Russian noble (1871–c. 1931)

Count Alexei Alexeevich Belyovsky-Zhukovsky (Алексей Алексеевич Белёвский-Жуковский; 26 November 1871 – September 26, 1930) was the son of Grand Duke Alexei Alexandrovich of Russia and Alexandra Vasilievna, Baroness Seggiano. He was also, being the son of Grand Duke Alexei, a grandson of Alexander II of Russia.

==Birth==
Alexei Alexeevich was born to Grand Duke Alexei Alexandrovich of Russia, the son of Czar Alexander II of Russia, and Alexandra Vasilievna Zhukovskaya. His maternal grandfather was the poet Vasily Zhukovsky, who was the illegitimate son of a landowner named Afanasi Bunin and his Turkish housekeeper Salkha.

==Controversy==
It is still rumoured that Alexei's parents married, however that has never been proven. But even if they were married, the marriage was morganatic, because Alexandra was born a "commoner," and not of a royal or formerly sovereign family. When Alexei was born in Salzburg, he was known by his mother's family name. While his father tried to get a Russian title for his son, the Emperor Alexander II refused. However he managed to get a title for mother and son from the Republic of San Marino: on 24. March 1875 they were granted the title Baron Seggiano. Alexandra married the same year the Baron Christian-Henrich von Wohrmann. This might be taken as an indication that there was no marriage to the Grand Duke as she could have done so only after a divorce. No records exist of such a divorce.

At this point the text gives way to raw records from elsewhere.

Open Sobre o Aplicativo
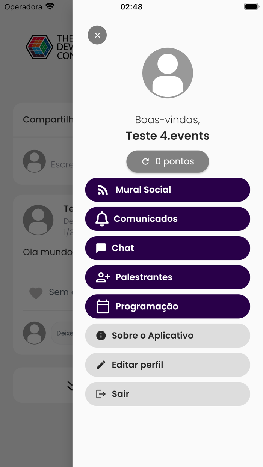This screenshot has height=467, width=263. pos(167,336)
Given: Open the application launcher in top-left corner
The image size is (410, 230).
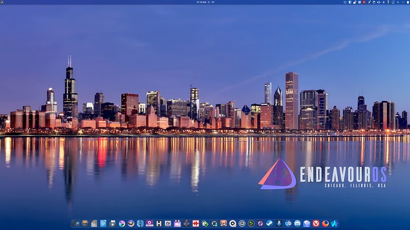Looking at the screenshot, I should point(2,2).
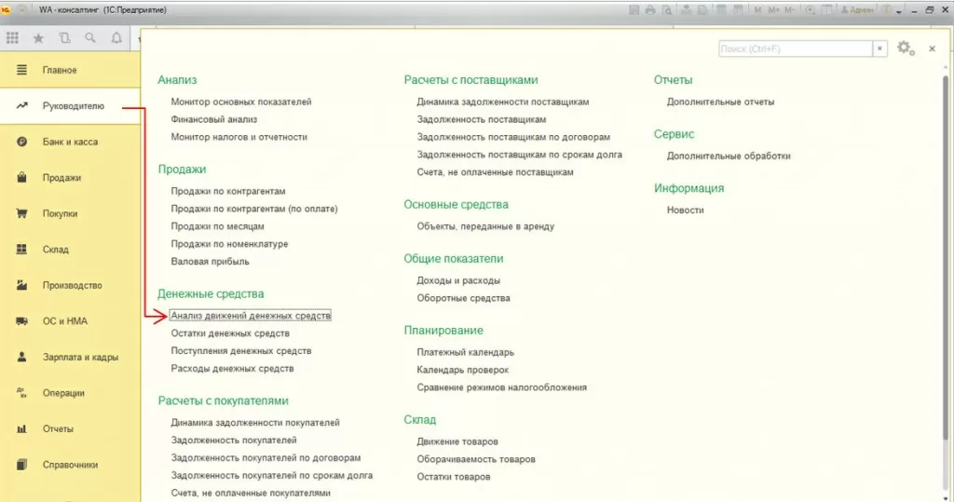The image size is (954, 502).
Task: Open menu settings gear icon
Action: click(x=904, y=47)

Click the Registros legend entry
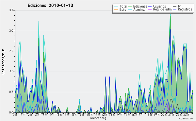point(185,9)
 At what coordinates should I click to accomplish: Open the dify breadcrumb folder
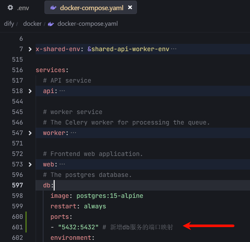pos(9,24)
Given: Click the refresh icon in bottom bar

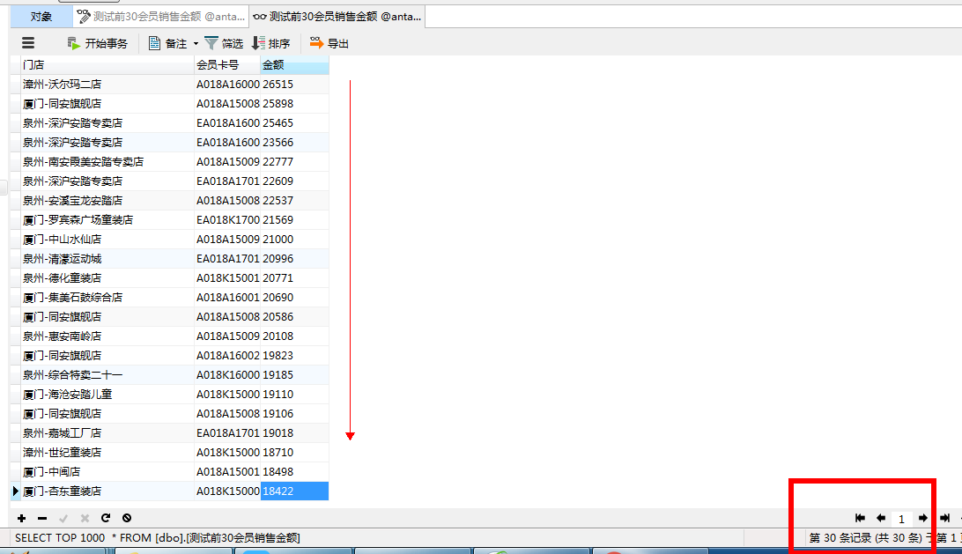Looking at the screenshot, I should 106,519.
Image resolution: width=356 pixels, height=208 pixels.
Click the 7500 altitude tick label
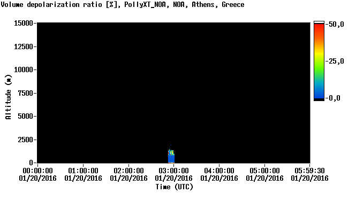(26, 93)
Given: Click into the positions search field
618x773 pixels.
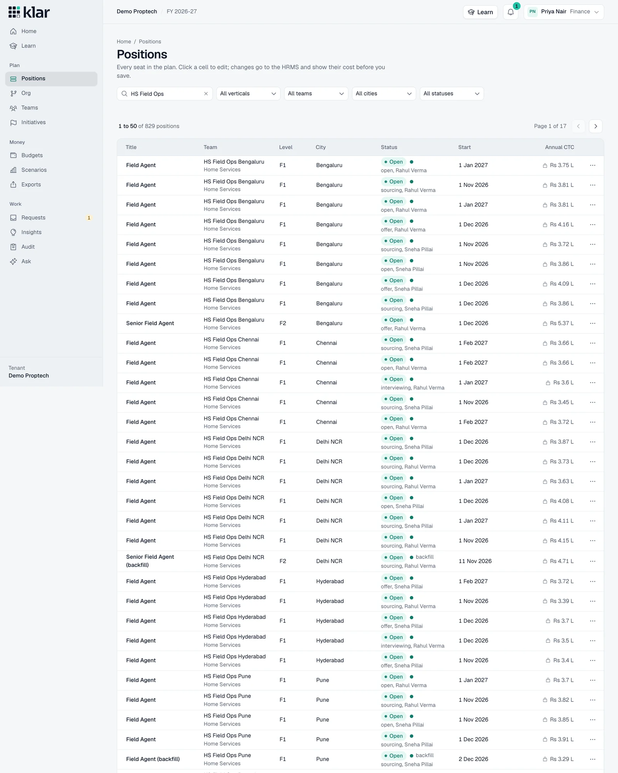Looking at the screenshot, I should (x=165, y=94).
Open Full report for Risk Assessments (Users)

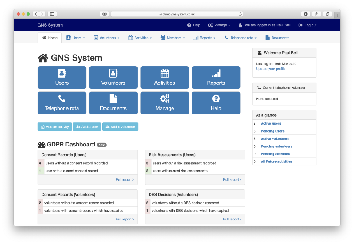pos(231,180)
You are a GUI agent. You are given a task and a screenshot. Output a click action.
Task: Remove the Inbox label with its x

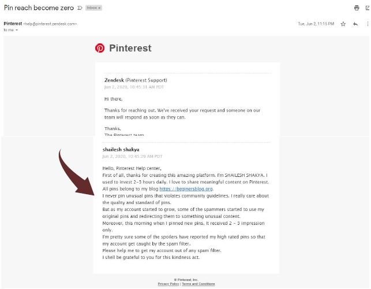pos(99,8)
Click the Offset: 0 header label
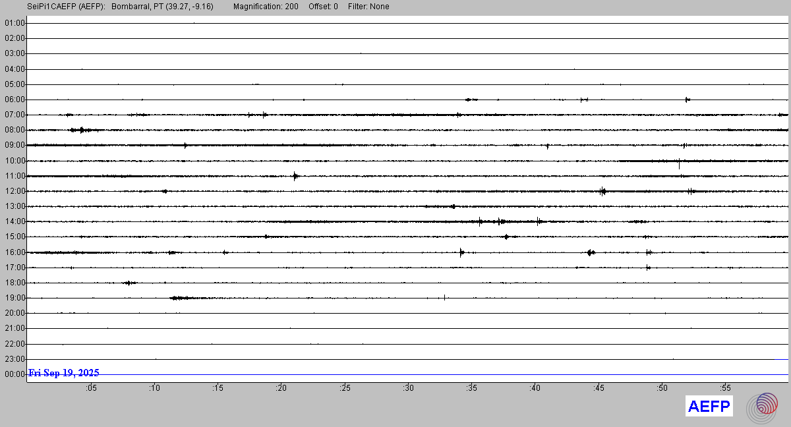 [x=323, y=7]
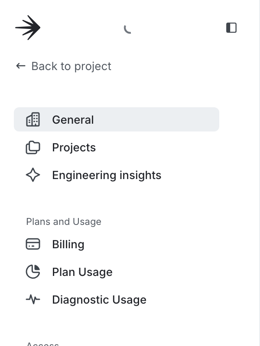
Task: Select the General building icon
Action: pyautogui.click(x=33, y=119)
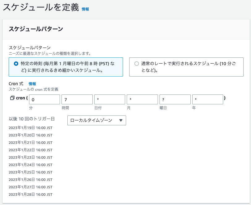
Task: Select trigger date 2023年1月28日 16:00 JST
Action: click(30, 195)
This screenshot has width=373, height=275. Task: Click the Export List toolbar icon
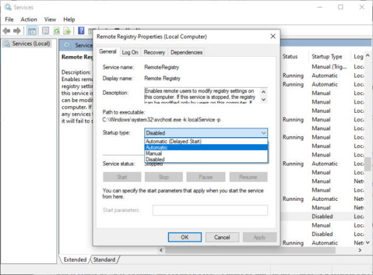(x=67, y=30)
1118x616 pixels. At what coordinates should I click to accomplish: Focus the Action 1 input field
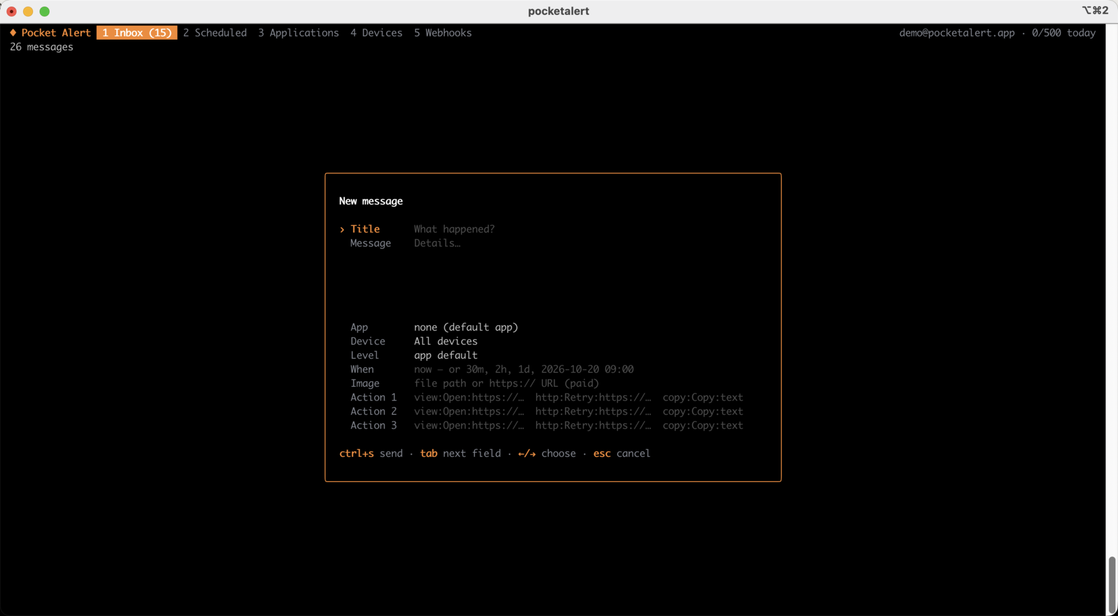(578, 397)
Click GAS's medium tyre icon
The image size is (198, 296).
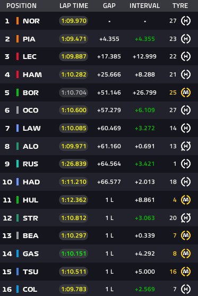[x=186, y=253]
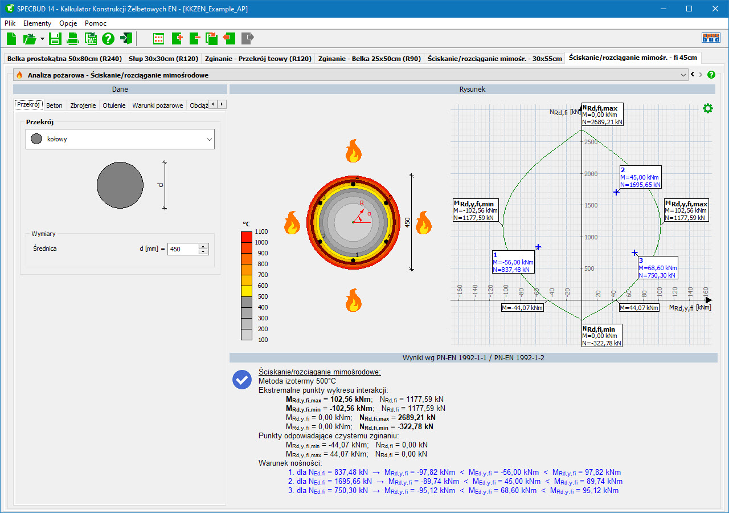This screenshot has width=729, height=513.
Task: Open the Elementy menu
Action: coord(37,23)
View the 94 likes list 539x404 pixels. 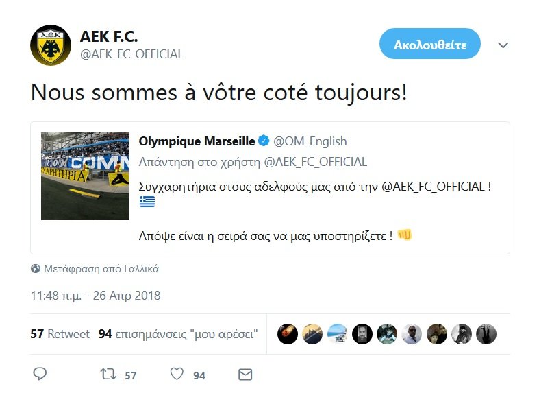pyautogui.click(x=178, y=334)
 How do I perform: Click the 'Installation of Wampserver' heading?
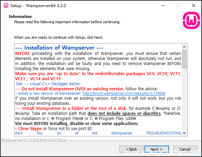60,48
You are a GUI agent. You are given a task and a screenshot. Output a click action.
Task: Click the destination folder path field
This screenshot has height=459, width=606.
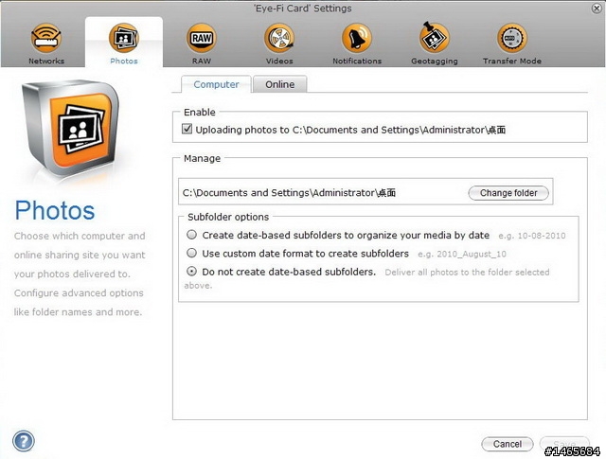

Only after Alexander II had been murdered and Alexander III had become Emperor, the Grand Duke succeed to have his son created a Count. The title granted was on 21. March 1884 was Count Belevsky. The name was chosen from the village of Belyov in the province of Toula where his grandfather poet was born. In 1913 he was granted the right to add his grandfather's family name to his title just becoming Count Belevsky-Zhukovsky.

==Marriage==
Count Alexei married, on 29 August 1894 in Ilyinskoye manor, Princess Maria Petrovna Troubetskaya (18 June 1872 Russia – 20 March 1954 Paris), the daughter of Prince Petr Troubetskoy. As Ilyinskoye was the property of his uncle the Grand Duke Sergei, Governor of Moscow, it can be taken as a sign that he was quite accepted in Imperial circles (and he served as Serge's orderly since 1904).

The marriage did not last and Alexis remarried. His second wife was Baroness Natalia von Schoeppingk.

==Children==
Count Alexei and Princess Maria had four children:
- Countess Elizabeta Alexeevna Belevskya-Zhukovskya (8 September 1896 Moscow – 30 July 1975 New Jersey) married Petr Ghika-Perevostchikov (1872–1937) and had two children, including Mary Teissier.
- Countess Alexandra Alexeevna Belevskya-Zhukovskya (b. 4 March 1899 Moscow – 1995) married twice and had no children.
- Countess Mariya Alexeevna Belevskya-Zhukovskya (b. 26 October 1901 Moscow - 18 August 1996 Cormeilles-en-Parisis) married in 1922 Wladimir Sverbeev (1892–1951) and had one daughter.
- Count Sergei Alexeevich Belevsky-Zhukovsky (17 February 1903 Moscow – 27 November 1956 Los Angeles) married in 1926 Nina Botkine (1901–1966) and had one daughter.

==Death==
Count Alexei was killed by the Soviets in the Caucasus sometime in 1930, 1931 or 1932.